At first, I thought that this was due to my use of external storage. However, the *Skip Back and Rewind work fine on other channels*.

What is different about Channel 9486?


----------



## Stewart Vernon (Jan 7, 2005)

Very weird... I can't do it either.

I even tried leaving it on the channel for a bit, then recording that... and it doesn't seem to record. I set a timer for later tonight (I am watching and recording other things right now) to see if I can even set a timer to record from this channel. Something is odd.


----------



## david803sc (Jun 22, 2006)

I just tried on both my 622's one with L4.41 and one with L4.43 and re-produced the same problem as you describe, very strange.


----------



## scooper (Apr 22, 2002)

Strange - trick play on that channel is working fine on my 625....


----------



## James Long (Apr 17, 2003)

scooper said:


> Strange - trick play on that channel is working fine on my 625....
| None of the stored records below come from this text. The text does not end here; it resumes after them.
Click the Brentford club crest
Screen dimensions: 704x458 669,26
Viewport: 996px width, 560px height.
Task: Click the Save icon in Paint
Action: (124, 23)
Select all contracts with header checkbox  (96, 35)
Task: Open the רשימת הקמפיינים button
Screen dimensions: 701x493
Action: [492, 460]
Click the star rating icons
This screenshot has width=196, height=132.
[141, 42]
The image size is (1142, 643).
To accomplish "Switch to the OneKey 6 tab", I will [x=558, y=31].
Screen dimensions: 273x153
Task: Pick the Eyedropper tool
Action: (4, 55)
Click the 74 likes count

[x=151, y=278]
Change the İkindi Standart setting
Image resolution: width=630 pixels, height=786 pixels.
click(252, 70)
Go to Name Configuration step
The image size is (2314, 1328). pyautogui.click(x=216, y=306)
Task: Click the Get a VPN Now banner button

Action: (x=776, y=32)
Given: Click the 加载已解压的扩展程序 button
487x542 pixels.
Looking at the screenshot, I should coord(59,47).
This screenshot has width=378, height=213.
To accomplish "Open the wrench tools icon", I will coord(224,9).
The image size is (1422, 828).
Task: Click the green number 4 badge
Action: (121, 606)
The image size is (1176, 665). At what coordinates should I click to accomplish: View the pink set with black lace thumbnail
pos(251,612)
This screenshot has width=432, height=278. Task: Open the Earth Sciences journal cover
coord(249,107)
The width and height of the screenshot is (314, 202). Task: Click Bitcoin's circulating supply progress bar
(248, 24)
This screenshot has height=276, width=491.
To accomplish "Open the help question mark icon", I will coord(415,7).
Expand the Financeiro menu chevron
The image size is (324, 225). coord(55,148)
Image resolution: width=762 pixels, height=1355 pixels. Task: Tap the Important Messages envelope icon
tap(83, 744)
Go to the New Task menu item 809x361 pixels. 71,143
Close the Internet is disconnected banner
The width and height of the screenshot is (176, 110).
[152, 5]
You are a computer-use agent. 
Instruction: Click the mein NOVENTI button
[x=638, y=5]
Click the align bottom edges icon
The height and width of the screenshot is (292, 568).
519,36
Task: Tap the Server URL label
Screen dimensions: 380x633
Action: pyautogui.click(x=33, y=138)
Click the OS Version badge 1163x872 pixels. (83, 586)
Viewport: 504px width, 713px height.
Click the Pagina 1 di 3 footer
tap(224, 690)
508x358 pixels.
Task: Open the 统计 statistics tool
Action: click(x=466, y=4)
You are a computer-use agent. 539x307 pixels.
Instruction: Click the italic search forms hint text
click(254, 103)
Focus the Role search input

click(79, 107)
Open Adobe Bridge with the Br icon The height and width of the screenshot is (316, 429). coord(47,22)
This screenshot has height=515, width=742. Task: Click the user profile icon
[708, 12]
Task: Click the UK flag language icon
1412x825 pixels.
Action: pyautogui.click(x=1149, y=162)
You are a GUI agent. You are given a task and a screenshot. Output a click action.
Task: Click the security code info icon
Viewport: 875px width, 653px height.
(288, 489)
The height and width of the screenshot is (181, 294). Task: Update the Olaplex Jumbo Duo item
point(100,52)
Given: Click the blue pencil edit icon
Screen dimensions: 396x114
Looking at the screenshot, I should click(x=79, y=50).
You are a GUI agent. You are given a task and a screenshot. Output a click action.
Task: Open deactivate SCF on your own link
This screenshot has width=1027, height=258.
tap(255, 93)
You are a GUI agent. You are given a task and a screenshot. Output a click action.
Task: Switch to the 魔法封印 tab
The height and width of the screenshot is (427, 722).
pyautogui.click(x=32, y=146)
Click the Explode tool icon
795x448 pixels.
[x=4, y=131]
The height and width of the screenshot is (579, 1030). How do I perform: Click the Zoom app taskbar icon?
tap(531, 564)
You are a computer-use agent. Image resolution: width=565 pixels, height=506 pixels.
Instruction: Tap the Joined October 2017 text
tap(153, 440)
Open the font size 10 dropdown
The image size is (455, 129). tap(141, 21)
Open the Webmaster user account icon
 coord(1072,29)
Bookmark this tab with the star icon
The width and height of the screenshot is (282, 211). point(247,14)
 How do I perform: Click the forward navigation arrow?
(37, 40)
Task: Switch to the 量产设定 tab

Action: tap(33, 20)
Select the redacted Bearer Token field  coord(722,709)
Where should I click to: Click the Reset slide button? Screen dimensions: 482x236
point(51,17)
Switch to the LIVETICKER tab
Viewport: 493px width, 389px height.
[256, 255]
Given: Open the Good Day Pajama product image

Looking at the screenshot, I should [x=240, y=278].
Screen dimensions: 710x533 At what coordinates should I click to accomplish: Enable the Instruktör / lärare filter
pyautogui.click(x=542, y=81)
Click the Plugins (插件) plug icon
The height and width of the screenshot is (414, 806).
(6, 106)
9486 is Voom's HD Family Room ... do you mean on your 622?


----------



## n0qcu (Mar 23, 2002)

Just to add to this thread.
Same problems here on my 622's (L4.41) & my 722's (L4.43)


----------



## whatchel1 (Jan 11, 2006)

Mine does work either.


----------



## ericsdad (Sep 2, 2007)

It doesn't work on mine either, also ch. 9480 Film Fest ch. does the same thing. I tried a timer recording, and it acts like it's recording, but when it's done and I hit start it goes right to the end of movie menu and shows that it recorded zero minutes.
All the other channels seem to be working OK.

Rick


----------



## waltinvt (Feb 9, 2004)

Yea, I tried "Rob Roy" off of FilmF last night and 4am but neither will allow playback on my 622. Trying again at 10am today.


----------



## tnsprin (Mar 16, 2003)

Just tried 9486 for a few minutes. Not only does it not seem to skip back or forward, I tried recording it for several minutes, and even though it shows a recording nothing show up when you start the recording.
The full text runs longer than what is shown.